- [PROBLEM TO WORK ON]:
Reproduce the rows word for word, beginning at the line that contains "Identify the location of x-tick-label: -1.5." and stopping after the last of the rows. Leave the pictures out of your copy.

- [DATA]:
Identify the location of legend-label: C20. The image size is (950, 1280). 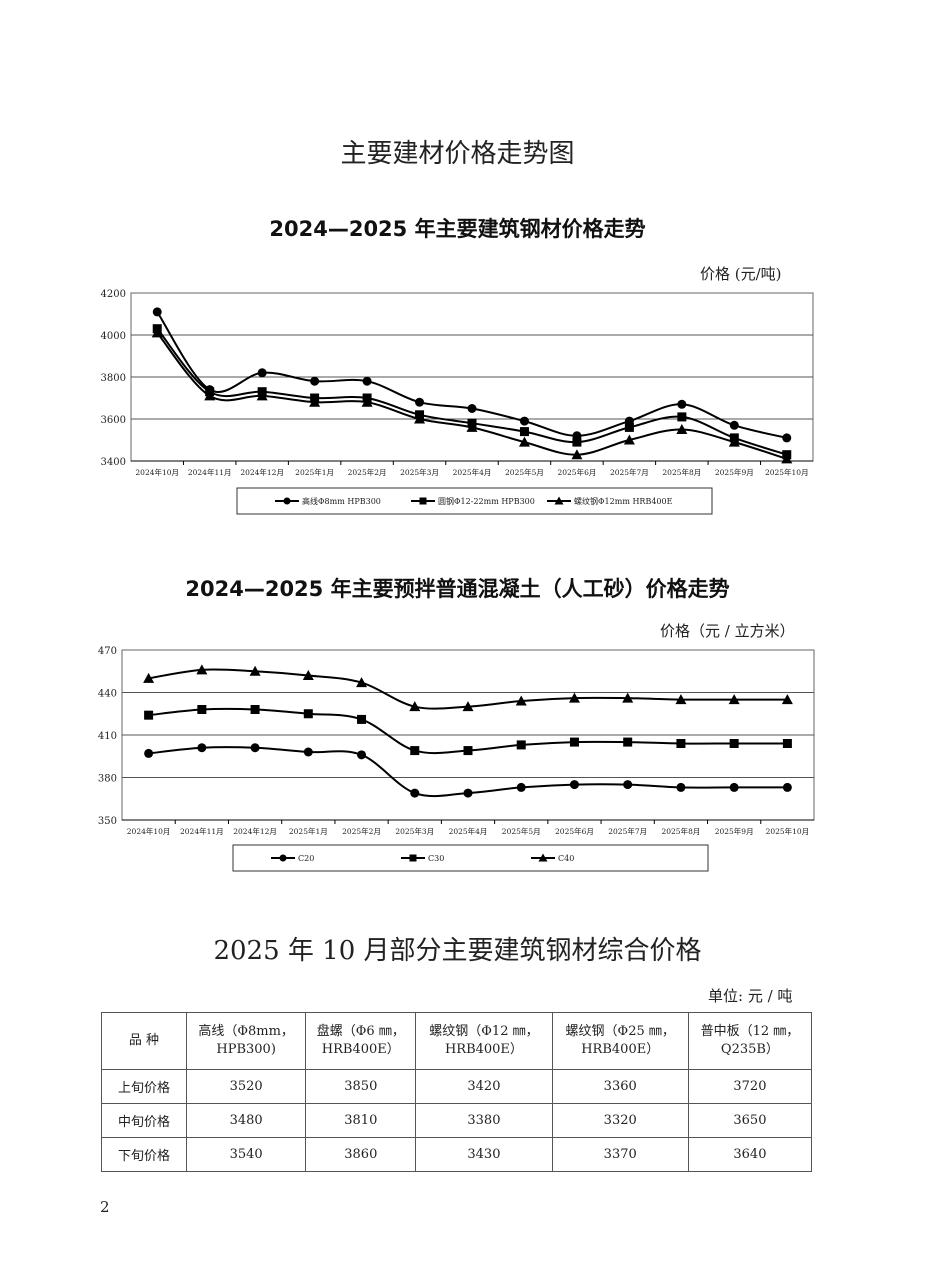
(306, 858).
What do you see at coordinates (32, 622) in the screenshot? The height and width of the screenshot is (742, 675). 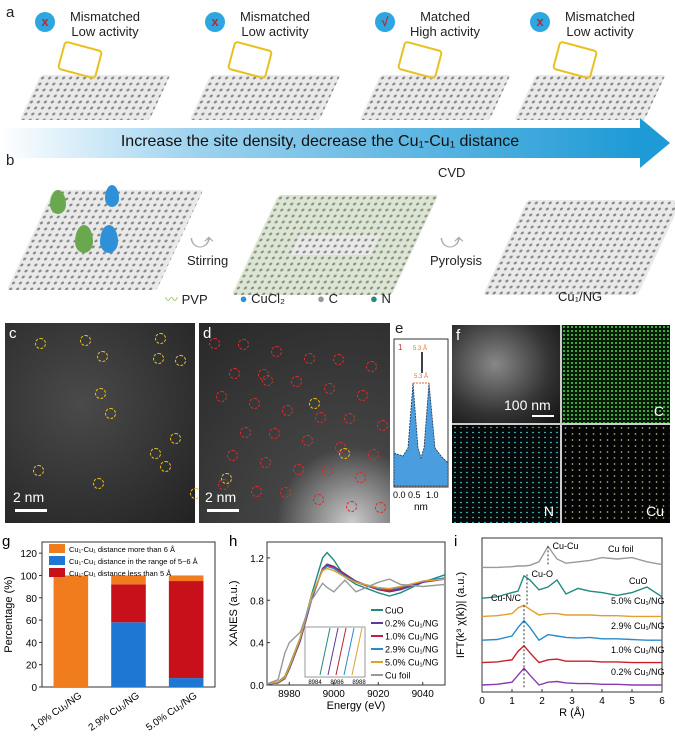 I see `y-tick-label: 60` at bounding box center [32, 622].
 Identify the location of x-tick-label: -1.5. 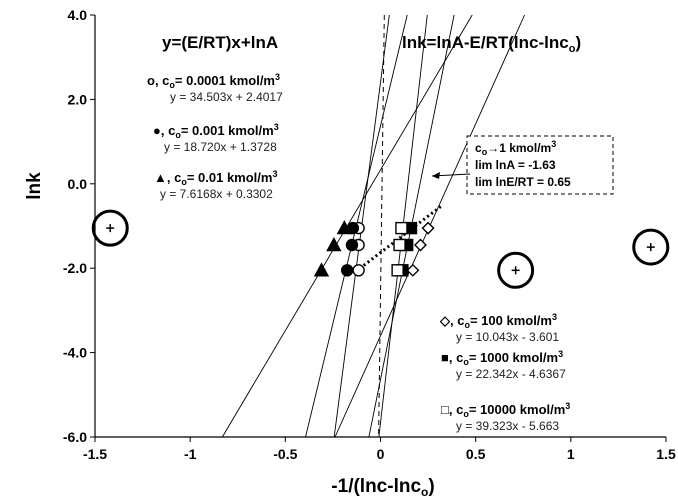
(95, 454).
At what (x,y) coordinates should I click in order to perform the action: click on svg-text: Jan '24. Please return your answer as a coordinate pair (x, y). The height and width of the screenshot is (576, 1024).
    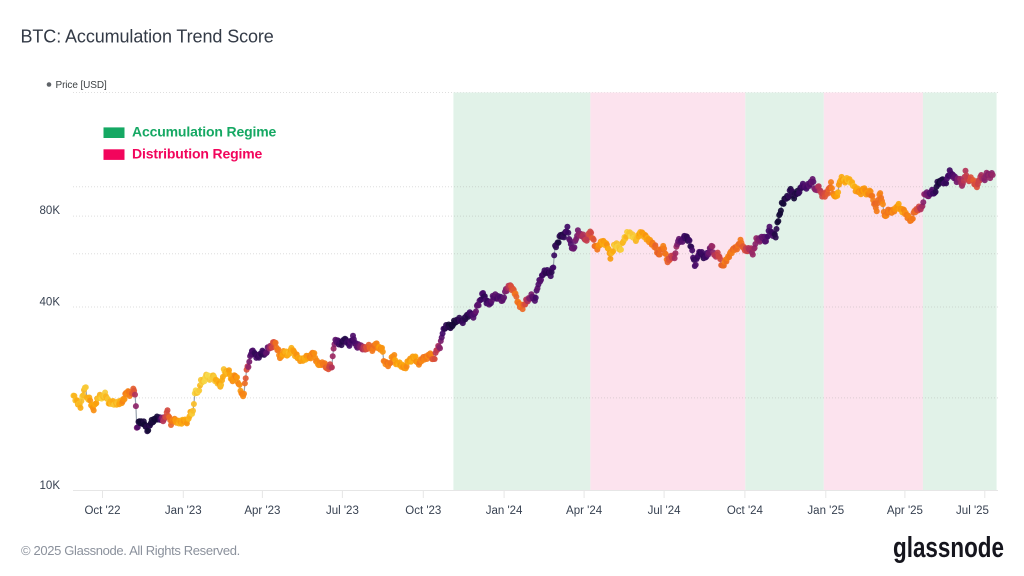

- [EXPECTED OUTPUT]:
 Identify the location of x-tick-label: -1.5. 
(95, 454).
At what (x,y) coordinates should I click in order to perform the action: click on svg-text: Jan '24. Please return your answer as a coordinate pair (x, y). The height and width of the screenshot is (576, 1024).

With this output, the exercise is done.